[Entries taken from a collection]
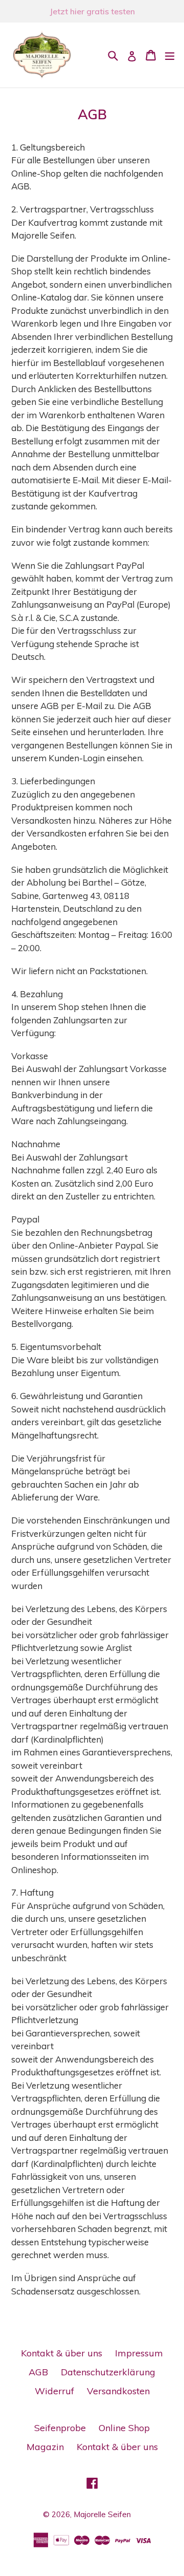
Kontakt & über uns (61, 2353)
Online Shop (124, 2428)
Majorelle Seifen (102, 2514)
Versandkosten (118, 2391)
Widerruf (54, 2391)
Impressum (139, 2353)
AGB (38, 2372)
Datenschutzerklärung (108, 2372)
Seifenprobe (60, 2428)
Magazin (45, 2447)
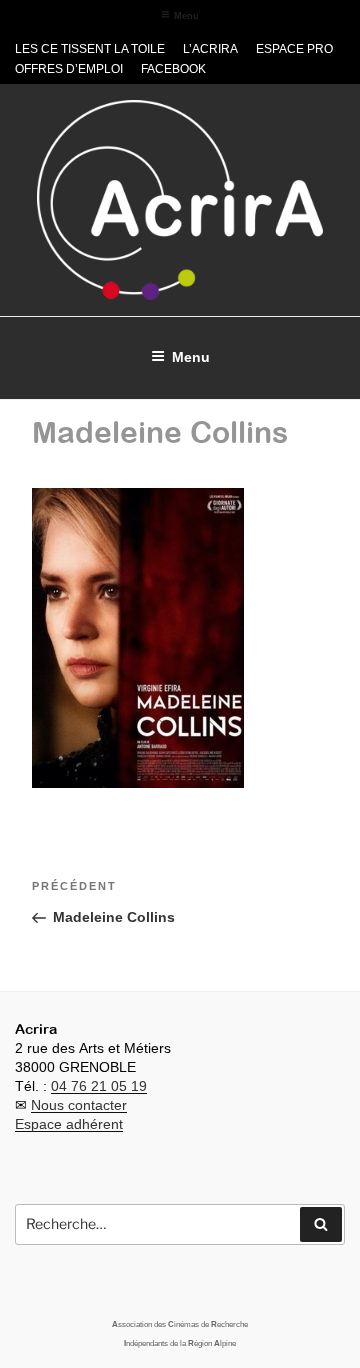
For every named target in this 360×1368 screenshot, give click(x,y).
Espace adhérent (69, 1124)
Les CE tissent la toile (90, 49)
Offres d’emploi (69, 69)
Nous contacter (79, 1105)
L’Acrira (210, 49)
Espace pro (294, 49)
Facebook (173, 69)
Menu (186, 16)
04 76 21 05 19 (99, 1086)
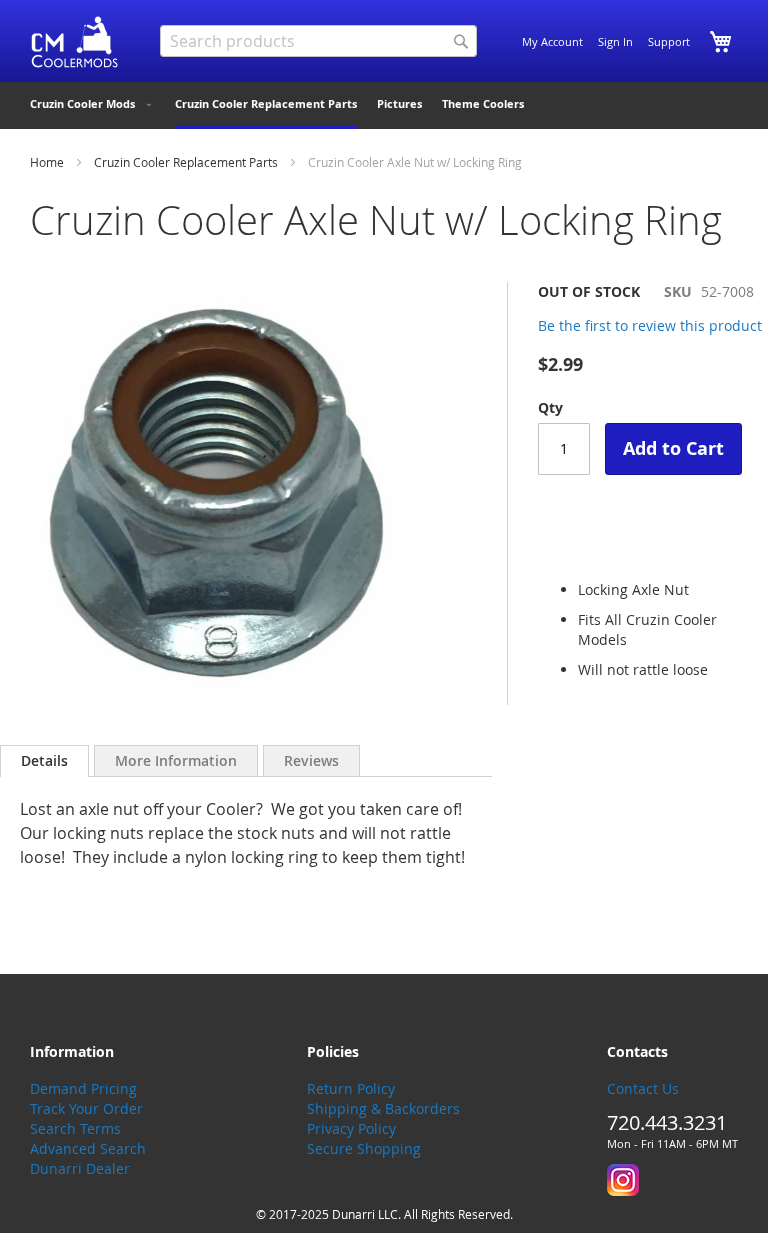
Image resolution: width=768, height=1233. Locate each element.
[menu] (384, 105)
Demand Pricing (83, 1088)
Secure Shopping (364, 1148)
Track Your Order (86, 1108)
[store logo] (75, 42)
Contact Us (643, 1088)
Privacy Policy (351, 1128)
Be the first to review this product (650, 325)
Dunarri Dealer (80, 1168)
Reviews (311, 760)
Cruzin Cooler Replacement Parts (186, 162)
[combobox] (318, 41)
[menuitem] (92, 104)
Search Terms (75, 1128)
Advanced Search (88, 1148)
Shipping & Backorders (383, 1108)
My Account (552, 41)
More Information (176, 760)
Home (47, 162)
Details (44, 760)
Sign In (615, 41)
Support (669, 41)
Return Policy (351, 1088)
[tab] (44, 761)
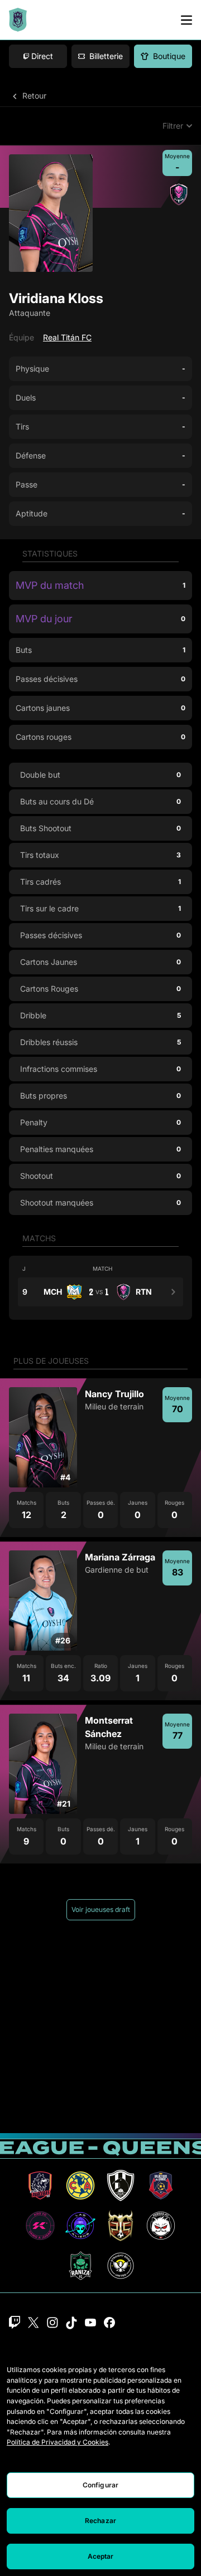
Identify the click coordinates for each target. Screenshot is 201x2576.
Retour (33, 95)
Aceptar (101, 2556)
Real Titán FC (67, 337)
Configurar (100, 2485)
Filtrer (172, 125)
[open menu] (186, 20)
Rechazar (100, 2520)
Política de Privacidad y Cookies (57, 2442)
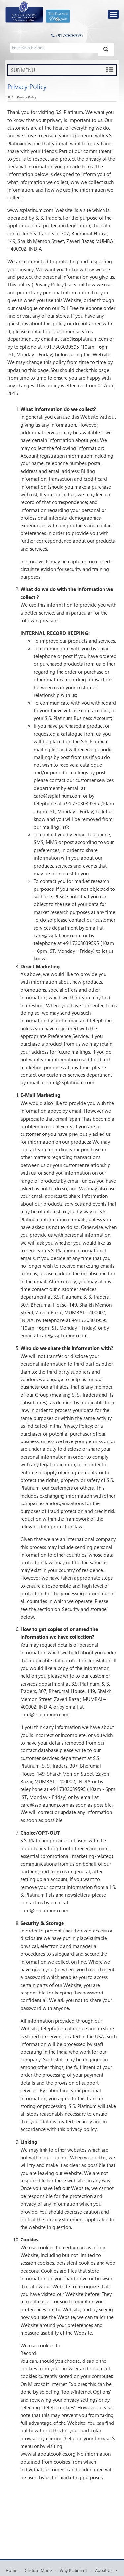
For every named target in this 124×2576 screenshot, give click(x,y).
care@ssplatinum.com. (64, 1335)
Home (11, 2570)
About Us (104, 2570)
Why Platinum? (73, 2570)
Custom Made (38, 2570)
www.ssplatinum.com (30, 210)
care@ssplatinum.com (84, 339)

## PROBLEM
The lines to retype run from the one containing "Seifenprobe (60, 2428)" through the last line of the records above; write them exactly and skip the pictures.

## WRITTEN ANSWER
Seifenprobe (60, 2428)
Magazin (45, 2447)
For every named target in this 360×1368 screenshot, give click(x,y).
Espace adhérent (69, 1124)
Les CE tissent la toile (90, 49)
Offres d’emploi (69, 69)
Nous contacter (79, 1105)
L’Acrira (210, 49)
Espace pro (294, 49)
Facebook (173, 69)
Menu (186, 16)
04 76 21 05 19 (99, 1086)
Image resolution: width=768, height=1233. Locate each element.
[menu] (384, 105)
Demand Pricing (83, 1088)
Secure Shopping (364, 1148)
Track Your Order (86, 1108)
[store logo] (75, 42)
Contact Us (643, 1088)
Privacy Policy (351, 1128)
Be the first to review this product (650, 325)
Dunarri Dealer (80, 1168)
Reviews (311, 760)
Cruzin Cooler Replacement Parts (186, 162)
[combobox] (318, 41)
[menuitem] (92, 104)
Search Terms (75, 1128)
Advanced Search (88, 1148)
Shipping & Backorders (383, 1108)
My Account (552, 41)
More Information (176, 760)
Home (47, 162)
Details (44, 760)
Sign In (615, 41)
Support (669, 41)
Return Policy (351, 1088)
[tab] (44, 761)
Identify the click coordinates for each target. Screenshot is 201x2576.
Retour (33, 95)
Aceptar (101, 2556)
Real Titán FC (67, 337)
Configurar (100, 2485)
Filtrer (172, 125)
[open menu] (186, 20)
Rechazar (100, 2520)
Política de Privacidad y Cookies (57, 2442)
For every named target in this 124×2576 screenshot, give click(x,y).
care@ssplatinum.com. (64, 1335)
Home (11, 2570)
About Us (104, 2570)
Why Platinum? (73, 2570)
Custom Made (38, 2570)
www.ssplatinum.com (30, 210)
care@ssplatinum.com (84, 339)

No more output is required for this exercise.